Thanksgiving meals start with her finally seated at the table, and after saying grace, she will immediately say, “Oh! I think I forgot the salt and pepper.”
Salt and pepper shakers are already on the table, but she might have another set in the cabinet. And God forbid we should have to pass them or wait our turn. Or she will get up to check if she turned the coffee pot switch to “on.”
Or, she’ll say, “I feel like I’m missing something.”
This is after several trips from the dining room to the kitchen, with Grandpa finally saying, “Oh, sit down, Grandma. If we’re missing something, we’ll get it later.”
And truth be told, we couldn’t fit another item on the table if we had to.
Recently, we gathered for Heidelburg soup. She made a pot and invited us for a bowl. It was a hard decision, but we finally acquiesced to her wishes after five seconds.
She kept saying she didn’t know if the soup was hot enough.
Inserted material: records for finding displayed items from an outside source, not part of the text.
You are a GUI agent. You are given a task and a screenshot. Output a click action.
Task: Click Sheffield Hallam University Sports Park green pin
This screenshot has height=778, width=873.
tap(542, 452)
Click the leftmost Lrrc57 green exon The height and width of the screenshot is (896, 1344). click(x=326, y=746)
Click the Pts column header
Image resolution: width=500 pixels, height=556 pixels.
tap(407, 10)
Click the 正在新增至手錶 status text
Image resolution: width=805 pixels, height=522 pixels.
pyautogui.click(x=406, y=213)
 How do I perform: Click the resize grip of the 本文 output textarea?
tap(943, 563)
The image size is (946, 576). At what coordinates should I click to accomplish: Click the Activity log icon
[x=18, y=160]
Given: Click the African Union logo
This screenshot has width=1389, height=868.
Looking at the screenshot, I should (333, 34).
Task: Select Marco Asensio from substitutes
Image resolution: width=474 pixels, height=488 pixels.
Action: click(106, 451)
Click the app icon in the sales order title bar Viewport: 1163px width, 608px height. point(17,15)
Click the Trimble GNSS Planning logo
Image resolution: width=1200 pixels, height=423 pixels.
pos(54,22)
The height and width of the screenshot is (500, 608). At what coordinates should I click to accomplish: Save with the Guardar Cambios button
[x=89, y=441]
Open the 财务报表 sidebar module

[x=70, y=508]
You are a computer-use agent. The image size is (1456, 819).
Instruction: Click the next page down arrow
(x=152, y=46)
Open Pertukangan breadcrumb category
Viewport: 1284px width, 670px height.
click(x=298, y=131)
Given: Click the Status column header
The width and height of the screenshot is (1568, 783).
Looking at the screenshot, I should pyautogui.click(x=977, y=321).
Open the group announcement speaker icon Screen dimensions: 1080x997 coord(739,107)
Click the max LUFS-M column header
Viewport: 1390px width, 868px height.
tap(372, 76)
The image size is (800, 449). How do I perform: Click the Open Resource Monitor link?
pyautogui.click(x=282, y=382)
Several times, she mentioned the temperature of the soup. We expected the soup to be in the negative Fahrenheit double-digits.
We expected to pick up the ladle and a round, pot-shaped block of soup-flavored ice to emerge.
It sounded like this soup had its own free will and refused to be heated. The impression we got was that she had been to war in the South Pacific to ensure this soup didn’t get cold.
Finally, we sat at the table with the pot of soup poised on the pot holders. Steam escaped the lid, although this wasn’t proof of heat. Maybe Grandma had put dry ice in the soup.
We ladled the soup into our bowls and soon discovered the level of heat we were dealing with. We couldn’t hold the bowls in our hands for very long.
This soup was comparable to molten lava. You could melt glass with this soup.
The plastic covering over the tablecloth got sticky from the high degree of the soup. We had to put ice cubes in it for the children.
Grandma had been successful in her war against cold soup.
In the middle of the meal, she piped up, “Two things I can’t stand are cold soup and cold coffee.”
At that reminder, she got up from the table to check the switch on the coffee pot.